Instrução escrita 1 => Coloque numa lista JSON de strings, uma por linha e sem as linhas em branco, as linhas das entradas que começam na linha com "Given: Click the last candlestick near 163" e seguem até a linha com "Action: pos(135,50)", incluindo as duas.

O filme
“Matrix” (1999) dos Wachowskis já foi
dissecado e virado do avesso pela filosofia, misticisismo, esoterismo,
religião, inspirando até a Física sobre a possibilidade de o Universo ser,
afinal, uma gigantesca simulação computadorizada finita. Mas muito pouco ainda
se falou sobre o ponto de vista da Semiótica. O que é surpreendente, já que
Matrix parte de um pressuposto da ciência dos signos: não percebemos o real,
mas signos mentais da realidade. “Matrix” foi muito mais do que mais uma ficção
científica distópica. Na verdade os Wachowskis propuseram aos espectadores um
enigma, uma “narrativa em abismo”: a emoção e empatia do
público com o drama da Resistência na luta contra as máquinas é tirada da
própria experiência do espectador com o seu mundo atual: já vivemos situações
análogas, quando olhamos para o mundo real e o avaliamos não a partir dele
mesmo, mas a partir dos signos que já foram feitos anteriormente desse próprio
mundo. “Speed Racer” (2008), produção posterior à Trilogia Matrix, apenas confirmou
esse propósito da dupla de diretores.
Muito já se
falou, discutiu e escreveu sobre o filme dos Wachowskis, Matrix, de 1999. Coincidindo com o final do século XX, esse filme
representou o ápice do Gnosticismo Pop com o subgênero CosmoGnóstico – ao lado
de Clube da Luta, eXistenZ, 13o
Andar (todos lançados no mesmo ano), foi o auge de narrativas que
especificamente questionavam o modo como compreendemos e operamos a realidade.
A partir de Amnésia (2000) e Vanilla Sky (2001), o século XXI tendeu para narrativas PsicoGnósticas e
CronoGnósticas – o questionamento agora passa para as realidades interiores
(mentais, psíquicas etc.), tão mortais e perigosas como as matrix tecnológicas.

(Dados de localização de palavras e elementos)

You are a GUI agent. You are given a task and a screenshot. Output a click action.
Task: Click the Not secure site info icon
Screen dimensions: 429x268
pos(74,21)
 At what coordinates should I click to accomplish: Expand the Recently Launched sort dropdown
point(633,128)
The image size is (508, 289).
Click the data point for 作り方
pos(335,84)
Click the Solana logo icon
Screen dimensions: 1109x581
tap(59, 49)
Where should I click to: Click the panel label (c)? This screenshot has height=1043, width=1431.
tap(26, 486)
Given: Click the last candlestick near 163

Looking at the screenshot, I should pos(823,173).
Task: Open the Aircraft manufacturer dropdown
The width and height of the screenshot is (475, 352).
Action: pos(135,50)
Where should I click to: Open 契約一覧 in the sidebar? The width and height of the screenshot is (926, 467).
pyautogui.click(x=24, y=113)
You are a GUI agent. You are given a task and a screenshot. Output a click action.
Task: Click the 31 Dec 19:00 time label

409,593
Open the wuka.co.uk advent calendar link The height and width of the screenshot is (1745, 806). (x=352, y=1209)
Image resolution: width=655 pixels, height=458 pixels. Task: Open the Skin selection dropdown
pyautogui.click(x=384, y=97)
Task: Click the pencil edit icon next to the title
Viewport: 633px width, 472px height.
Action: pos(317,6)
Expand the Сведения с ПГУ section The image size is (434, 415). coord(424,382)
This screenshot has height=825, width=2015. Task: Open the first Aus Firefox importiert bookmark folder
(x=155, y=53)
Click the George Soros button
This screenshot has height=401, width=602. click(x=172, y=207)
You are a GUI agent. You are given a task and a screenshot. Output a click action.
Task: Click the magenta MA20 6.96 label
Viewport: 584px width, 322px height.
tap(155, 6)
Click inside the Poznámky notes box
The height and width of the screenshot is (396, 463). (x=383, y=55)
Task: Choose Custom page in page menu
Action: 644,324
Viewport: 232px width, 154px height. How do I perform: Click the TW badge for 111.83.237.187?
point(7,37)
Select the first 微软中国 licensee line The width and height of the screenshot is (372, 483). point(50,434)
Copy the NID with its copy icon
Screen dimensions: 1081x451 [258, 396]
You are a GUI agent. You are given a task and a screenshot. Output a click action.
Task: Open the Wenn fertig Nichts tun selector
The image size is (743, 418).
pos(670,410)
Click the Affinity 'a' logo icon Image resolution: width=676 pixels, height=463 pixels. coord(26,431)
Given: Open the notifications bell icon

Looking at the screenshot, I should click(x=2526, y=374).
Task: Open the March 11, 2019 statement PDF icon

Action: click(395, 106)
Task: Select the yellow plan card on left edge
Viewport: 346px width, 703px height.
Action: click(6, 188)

Instrução escrita 2 => Repita fielmente o trecho do texto sobre Matrix que começa em "Muito já se" e segue até "as matrix tecnológicas.".

Resposta correta 1 =>
[
  "Given: Click the last candlestick near 163",
  "Looking at the screenshot, I should pos(823,173).",
  "Task: Open the Aircraft manufacturer dropdown",
  "The width and height of the screenshot is (475, 352).",
  "Action: pos(135,50)"
]

Resposta correta 2 =>
Muito já se
falou, discutiu e escreveu sobre o filme dos Wachowskis, Matrix, de 1999. Coincidindo com o final do século XX, esse filme
representou o ápice do Gnosticismo Pop com o subgênero CosmoGnóstico – ao lado
de Clube da Luta, eXistenZ, 13o
Andar (todos lançados no mesmo ano), foi o auge de narrativas que
especificamente questionavam o modo como compreendemos e operamos a realidade.
A partir de Amnésia (2000) e Vanilla Sky (2001), o século XXI tendeu para narrativas PsicoGnósticas e
CronoGnósticas – o questionamento agora passa para as realidades interiores
(mentais, psíquicas etc.), tão mortais e perigosas como as matrix tecnológicas.